6. The method for estimating the start-up cost (SOP) of a lithium-ion power battery for vehicles according to claim 5, characterized in that, S401 includes: S4011. Calculate the initial target power based on the predicted future power change trend and the initial continuous power. S4012. Limit the initial target power within a preset power range to obtain the final target output power; S4013. Calculate the power adjustment amount based on the power at the previous moment and the final target output power.
7. The method for estimating the start-up cost (SOP) of a lithium-ion power battery for vehicles according to claim 5, characterized in that, S402 includes: S4021. Record the duration of continuous operation of the battery's current output power; S4022. Determine the battery's state of charge based on the current SOC value; S4023. If the current SOC value is less than or equal to the first preset SOC threshold and the current output power is greater than or equal to the second preset power threshold, then reduce the target output power to avoid over-discharge of the battery. S4024. If the current SOC value is greater than the second preset SOC value and the current output power is less than the third preset power threshold, then increase the target output power to avoid battery overcharging.
8. The method for estimating the start-up cost (SOP) of a lithium-ion power battery for vehicles according to claim 5, characterized in that, S403 includes: S4031. Adjust the current output power of the battery step by step according to the preset power change rate, with each adjustment being one-tenth of the power adjustment amount; S4032. After the output power of the battery to be adjusted stabilizes, proceed with the next adjustment until the target output power is reached.

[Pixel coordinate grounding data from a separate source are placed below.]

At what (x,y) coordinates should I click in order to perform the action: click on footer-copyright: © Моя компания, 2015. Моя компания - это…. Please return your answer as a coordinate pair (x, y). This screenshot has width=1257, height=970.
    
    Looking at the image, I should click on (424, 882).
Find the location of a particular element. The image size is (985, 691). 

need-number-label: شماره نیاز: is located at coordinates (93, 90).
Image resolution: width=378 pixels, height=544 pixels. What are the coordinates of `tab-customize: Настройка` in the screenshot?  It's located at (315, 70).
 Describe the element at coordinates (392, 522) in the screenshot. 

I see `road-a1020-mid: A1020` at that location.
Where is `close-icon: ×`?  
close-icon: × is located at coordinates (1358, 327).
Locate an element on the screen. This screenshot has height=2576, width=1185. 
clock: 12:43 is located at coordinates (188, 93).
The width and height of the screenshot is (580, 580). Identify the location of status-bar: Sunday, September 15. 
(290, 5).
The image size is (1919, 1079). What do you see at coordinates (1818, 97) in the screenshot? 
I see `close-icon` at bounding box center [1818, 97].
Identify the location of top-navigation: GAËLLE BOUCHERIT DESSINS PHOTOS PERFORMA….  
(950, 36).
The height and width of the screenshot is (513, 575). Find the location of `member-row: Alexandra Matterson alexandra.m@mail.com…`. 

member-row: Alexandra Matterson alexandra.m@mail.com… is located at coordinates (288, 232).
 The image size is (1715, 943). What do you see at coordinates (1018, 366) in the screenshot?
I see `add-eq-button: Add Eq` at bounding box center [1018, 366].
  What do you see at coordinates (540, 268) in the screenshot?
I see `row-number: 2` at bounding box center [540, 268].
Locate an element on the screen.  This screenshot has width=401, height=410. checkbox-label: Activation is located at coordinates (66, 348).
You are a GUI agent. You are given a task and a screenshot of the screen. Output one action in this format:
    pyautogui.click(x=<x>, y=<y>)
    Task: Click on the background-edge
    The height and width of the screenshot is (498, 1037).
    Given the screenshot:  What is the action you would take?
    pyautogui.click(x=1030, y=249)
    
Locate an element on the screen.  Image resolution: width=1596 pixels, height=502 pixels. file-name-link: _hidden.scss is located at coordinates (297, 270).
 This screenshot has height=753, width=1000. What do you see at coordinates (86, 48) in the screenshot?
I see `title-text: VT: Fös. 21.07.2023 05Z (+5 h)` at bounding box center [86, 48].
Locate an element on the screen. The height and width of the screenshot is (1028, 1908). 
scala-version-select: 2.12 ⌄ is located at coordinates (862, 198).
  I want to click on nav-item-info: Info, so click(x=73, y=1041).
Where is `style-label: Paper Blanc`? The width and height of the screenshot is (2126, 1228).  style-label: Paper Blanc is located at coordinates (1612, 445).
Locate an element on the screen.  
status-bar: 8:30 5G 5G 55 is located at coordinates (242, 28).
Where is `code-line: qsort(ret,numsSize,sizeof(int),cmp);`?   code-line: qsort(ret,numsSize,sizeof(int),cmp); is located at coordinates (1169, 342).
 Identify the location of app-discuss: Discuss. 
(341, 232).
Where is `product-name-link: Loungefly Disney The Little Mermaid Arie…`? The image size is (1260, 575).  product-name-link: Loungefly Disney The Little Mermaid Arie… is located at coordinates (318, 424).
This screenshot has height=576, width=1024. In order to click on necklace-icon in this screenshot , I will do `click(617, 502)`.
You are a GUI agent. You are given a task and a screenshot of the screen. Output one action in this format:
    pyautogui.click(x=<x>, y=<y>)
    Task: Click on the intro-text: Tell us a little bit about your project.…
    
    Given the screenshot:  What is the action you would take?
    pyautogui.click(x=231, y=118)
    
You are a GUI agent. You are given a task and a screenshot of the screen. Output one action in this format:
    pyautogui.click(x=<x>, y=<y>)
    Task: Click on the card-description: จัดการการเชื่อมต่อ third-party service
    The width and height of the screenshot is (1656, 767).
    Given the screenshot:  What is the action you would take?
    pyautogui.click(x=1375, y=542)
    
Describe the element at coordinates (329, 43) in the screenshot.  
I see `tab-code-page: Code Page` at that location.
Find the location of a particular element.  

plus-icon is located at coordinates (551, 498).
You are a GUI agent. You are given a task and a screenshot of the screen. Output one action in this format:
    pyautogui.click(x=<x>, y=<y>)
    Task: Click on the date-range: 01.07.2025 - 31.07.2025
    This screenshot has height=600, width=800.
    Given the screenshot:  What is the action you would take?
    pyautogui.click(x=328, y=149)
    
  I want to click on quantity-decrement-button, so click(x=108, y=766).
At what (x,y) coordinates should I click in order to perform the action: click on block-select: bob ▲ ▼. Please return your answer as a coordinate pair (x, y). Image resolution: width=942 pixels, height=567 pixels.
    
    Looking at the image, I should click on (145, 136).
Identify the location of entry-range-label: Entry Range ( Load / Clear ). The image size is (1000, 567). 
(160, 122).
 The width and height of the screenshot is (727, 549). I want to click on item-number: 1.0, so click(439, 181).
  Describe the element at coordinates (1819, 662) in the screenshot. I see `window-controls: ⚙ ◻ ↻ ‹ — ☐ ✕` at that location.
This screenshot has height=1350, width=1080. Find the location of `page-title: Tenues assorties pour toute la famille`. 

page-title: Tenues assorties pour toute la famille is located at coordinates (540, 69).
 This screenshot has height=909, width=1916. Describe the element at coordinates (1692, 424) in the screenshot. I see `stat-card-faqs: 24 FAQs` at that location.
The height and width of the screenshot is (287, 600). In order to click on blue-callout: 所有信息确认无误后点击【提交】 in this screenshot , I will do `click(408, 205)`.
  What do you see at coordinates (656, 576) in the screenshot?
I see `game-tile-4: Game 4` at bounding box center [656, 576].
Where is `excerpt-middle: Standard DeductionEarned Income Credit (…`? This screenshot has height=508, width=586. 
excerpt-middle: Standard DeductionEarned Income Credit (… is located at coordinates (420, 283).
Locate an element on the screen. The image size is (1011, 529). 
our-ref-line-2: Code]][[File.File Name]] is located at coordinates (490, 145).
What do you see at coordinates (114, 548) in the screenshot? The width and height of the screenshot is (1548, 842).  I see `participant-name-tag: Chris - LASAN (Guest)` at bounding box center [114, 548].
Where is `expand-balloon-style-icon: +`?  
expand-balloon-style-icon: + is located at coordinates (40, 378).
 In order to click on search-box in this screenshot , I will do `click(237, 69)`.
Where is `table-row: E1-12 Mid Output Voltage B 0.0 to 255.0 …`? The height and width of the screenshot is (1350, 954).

9. The method for estimating the start-up cost (SOP) of a lithium-ion power battery for vehicles according to claim 5, characterized in that, S404 includes: S4041. Calculate the actual energy consumption based on the current output power; S4042. Calculate the theoretical energy consumption based on the target output power; S4043. Calculate the energy consumption error rate based on the actual energy consumption and the theoretical energy consumption; S4044. If the energy consumption error rate is greater than the preset percentage, it is determined that the adjustment has not met expectations and the process needs to return to step S401 to recalculate the target output power; if the energy consumption error rate is less than or equal to the preset percentage, it is determined that the adjustment has met expectations.
10. The method for estimating the SOP of a lithium-ion power battery for vehicles according to claim 1, characterized in that, S5 include: S501. Store the adjusted power status, battery status and energy consumption data into the SOC-Temp-SOP database and update the SOC-Temp-SOP mapping relationship. S502. Initialize the system parameters for the next iteration and prepare for the next round of SOP estimation.